はじめに、ここでいう「花鳥風月」はいわゆる、自然の万物のことです。そもそも自然の定義が、曖昧ですが、太古の昔から地球を取り巻くもので、人の手が加えられていないものとします。天地にあるもので、それは植物であったり、気候であったり、地形であったり、動物であったり、人が介入せずにあるがままのものを「自然」とします。
そして、「花鳥風月」は、自然の姿をあらわす時に、代表として挙げているもので、花イコールフラワーとか、鳥イコールバードとか、そういう限定的なものでは無いです。

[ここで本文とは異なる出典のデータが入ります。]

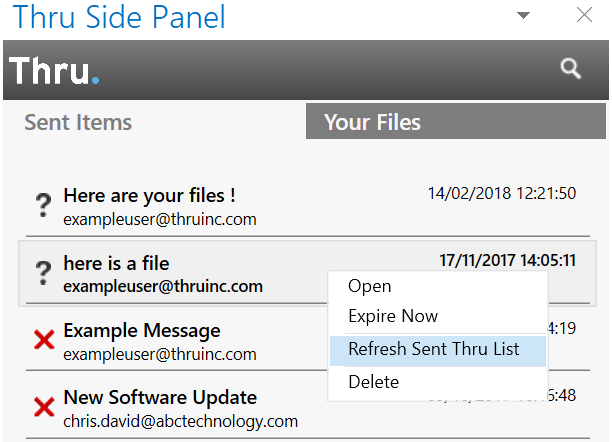
Task: Click the search magnifier icon
Action: pyautogui.click(x=570, y=68)
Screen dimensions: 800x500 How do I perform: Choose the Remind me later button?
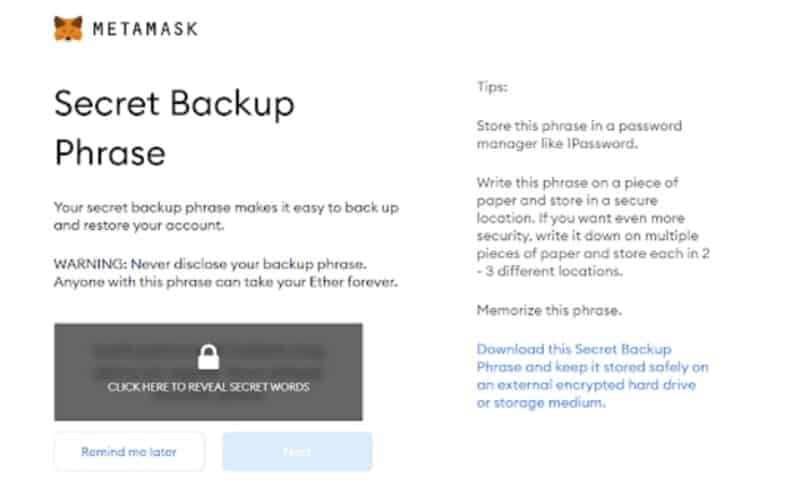tap(129, 452)
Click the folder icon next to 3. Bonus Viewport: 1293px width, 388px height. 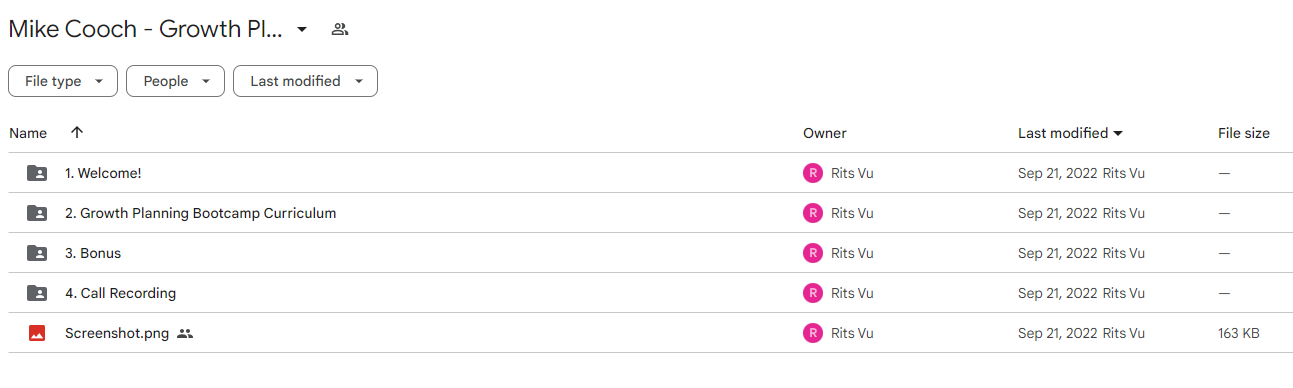tap(37, 253)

 花鳥風月は花や鳥などの自然をあらわすもので、古くから絵画や和歌などの題材とされてきた。『万葉集』には、花鳥風月をとりこんだものが多くある。そこに詠まれる自然は、五感に感じたものを客観的に、美しい、素晴らしいなど、ストレートにうたったり、あるいは、感じた感覚と作者の気持ちをリンクさせた表現がみられる。

『古今和歌集』(醍醐天皇の勅撰和歌集 延喜5年(905年)~12年(912年))の冒頭
 やまとうたは、人の心を種として、よろづの言の葉とぞなれりける。世の中にある人、ことわざしげきものなれば、心に思うことを、見るもの聞くものにつけて言い出せるなり。花に鳴く鶯、水に住むかはずの声を聞けば、生きとし生けるもの、いづれか歌をよまざりける。力をも入れずして、天地を動かし、目に見えぬ鬼神をもあはれと思はせ、男女の仲をもやはらげ、たけき武士の心をもなぐさむるは歌なり。紀貫之

自然は感情や思考を表現する主な手段であるということがしるされる。
ここで注目すべきは、やまとうた(和歌)は人の心を種としているということ。そしてそれは、自然のものに心が触れたときに歌となるということで、感情の表現に自然から感じたことをあてることがうかがえる。

花の色は うつりにけりな いたづらに わが身世にふるながめせしまに 
小野小町 『古今集』 春113

平安期に詠まれたこの歌は、花のうつろいに自分の老いなどのうつろいを例えたもので、花(桜)に、外観から得る感情だけでなく、作者の心情や時間の流れをうつしあらわしている。
花鳥風月をみたままの感想としてストレートにあらわすのではなく、自己の感情も投影したもので、そこには自然への主観的視点がみられる。

自然を題材に歌を詠んだものに、屏風絵と屏風歌がある。これは、屏風に描かれたものを題材に歌を詠む、あるいは歌が先にあり、あわせた絵を描くものである。現存する最古の屏風の《山水屏風》には歌を記した色紙形の形跡がみられ、恐らく屏風絵であったとみられる。

 ちはやぶる 神代もきかず 龍田川 からくれなゐに 水くくるとは 
在原業平朝臣 『古今集』 秋294

この歌は、紅葉が描かれた屏風を前に詠まれたものと伝えられており、実際に紅葉の龍田川に出向いて詠んだのではない。
このころの歌が自然のものを題材とすることや、屏風などの装飾品に自然を描くことが、宮廷ではポピュラーであったことがうかがえるだろう。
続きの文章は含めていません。